▶ WORK ORDER A
In the piece on Florence's outside tabernacles, in what year did Pope Innocent IV ask Saint Peter of Verona to fight heresy in Florence?
▶ WORK ORDER B
Condense the paragraph beginning "Approximately 100 years later" in the piece on Florence's outside tabernacles, keeping its main facts.
▶ WORK ORDER C
Write the next part of the piece on Florence's outside tabernacles, picking up after its final sentence.

▶ SUPPLIED PASSAGE
____________________

Florence’s Outside Tabernacles
Visitors of Florence can’t help but to notice religious plaques, alters and tabernacles constructed into the walls and corners of residential buildings all throughout the city. At first glance, it’s apparent that they are old, and also venerable, but their origins are unknown to most visitors. This week I had the pleasure of speaking with Florence’s well-respected tour guide, Alessandro Norcini, about the origins of these religious symbols.
It started in the 1200s when Saint Peter of Verona was asked by the Popes of his time to fight against heresy.
Saint Peter preached all over Italy, including Rome, Bologna, and Genoa, and then in 1244, Pope Innocent IV requested that he fight against heresy in Florence. At the time, Catharism was widely practiced in Italy and the Catholic church made active efforts to stop it. Saint Peter arrived in Florence, denouncing heresy and told all Florentines that if they were truly Catholic, that they should demonstrate their allegiance to the Catholic Church by placing an image of the Virgin Mary and Baby Jesus on the exterior walls of their home. In the 1200s, these images were made of wood.
Approximately 100 years later, the Black Plague (also known as the Black Death) hit Florence, reducing a population of about 120,000 inhabitants in 1338 to about 50,000 inhabitants ten years later. The Catholic clergy, concerned that conducting mass indoors could facilitate the spread of the pandemic, decided to hold mass outdoors. These plaques and wooden images of the Virgin Mary and Baby Jesus became modified to serve as a place of worship, or a tabernacle, where mass would be held. Either worshipers stood near the outside tabernacle during mass, or they attended mass from their homes, looking out the windows, during such a scary moment in history where people were unsure if they would live to survive another day.

____________________

▶ DATASET CONTENT

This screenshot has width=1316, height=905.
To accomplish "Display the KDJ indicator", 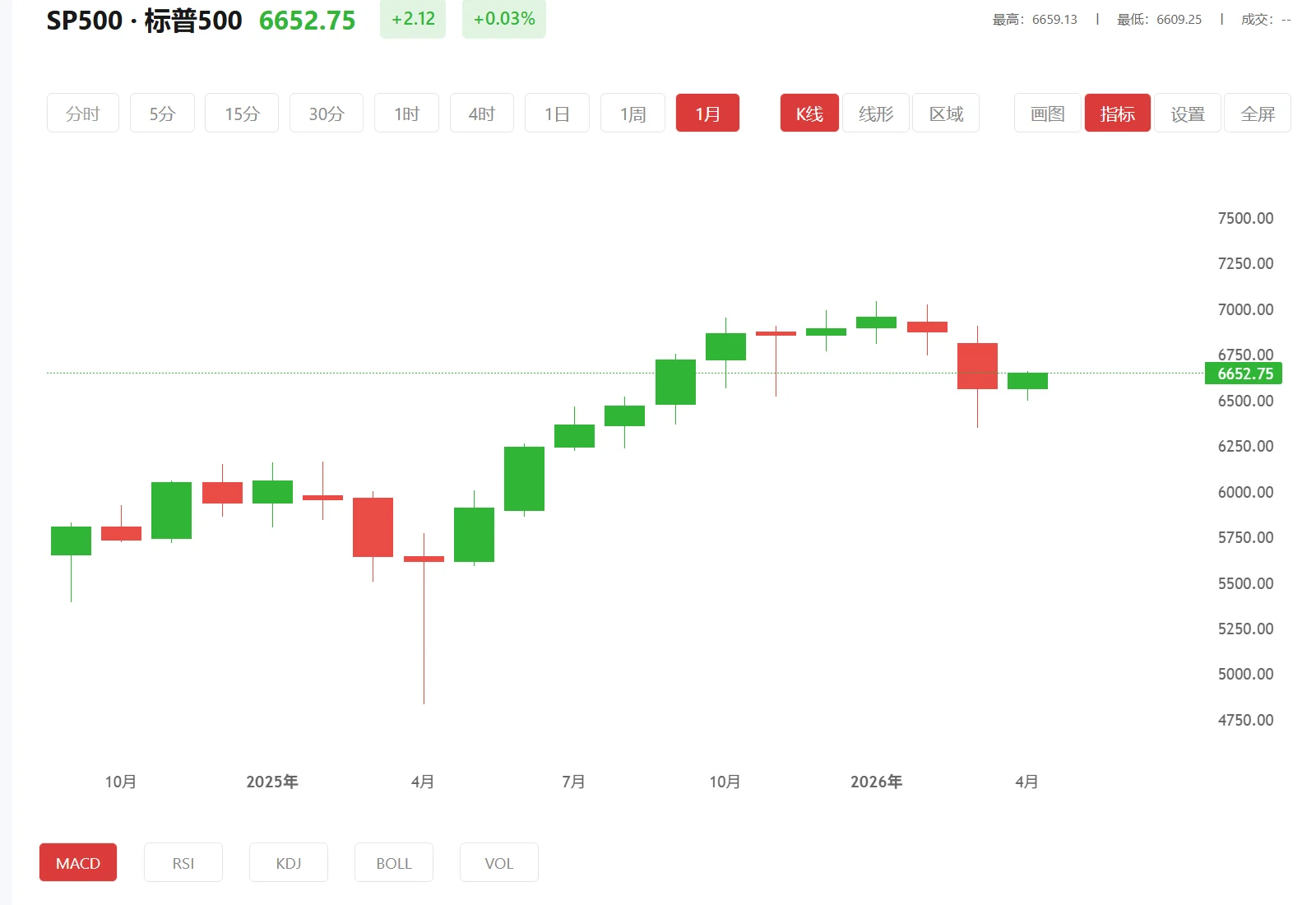I will [x=288, y=862].
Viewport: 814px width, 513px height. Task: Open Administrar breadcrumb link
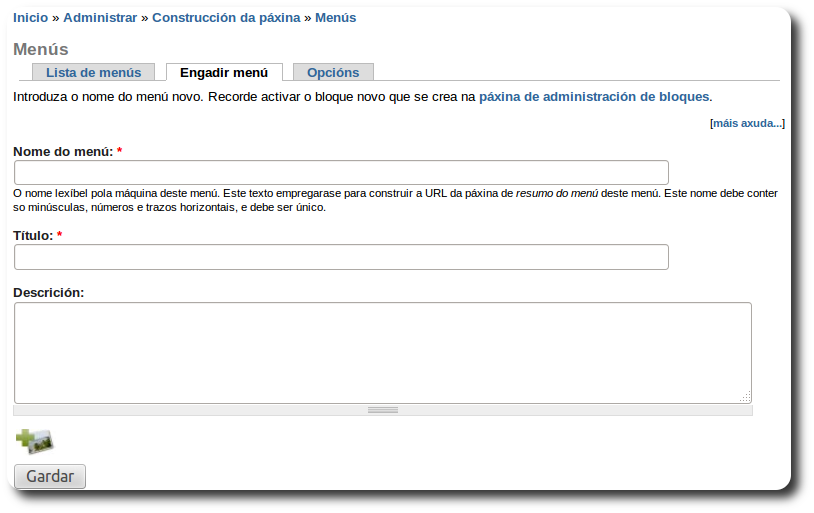pyautogui.click(x=100, y=18)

____________________

▶ EXERCISE ANSWER A
1244

▶ EXERCISE ANSWER B
About a century later, the Black Plague struck Florence, cutting its population from about 120,000 in 1338 to about 50,000 ten years later. Fearing that indoor mass would spread the pandemic, the clergy held mass outdoors. The wooden images of the Virgin Mary and Baby Jesus were adapted into tabernacles for worship. Worshipers either stood near them or followed mass from their home windows, unsure whether they would survive.

▶ EXERCISE ANSWER C
The Black Plague passed, and as Florentines entered the heart of the Renaissance period, the wooden images became beautified and what started as strictly a religious symbol, became a fashion. Homeowners would compete with their neighbors to make sure their tabernacles were more beautiful than the others in their piazzas. With art flourishing through the Renaissance period, tabernacles evolved, in many places, as pieces of art. Today, some original tabernacles can be found, but most have been replaced with copies with the originals being stored in museums or in private storage.
Today the outside tabernacles add a charm to Florence, making the entire city a museum, filled with invaluable artifacts on every street corner.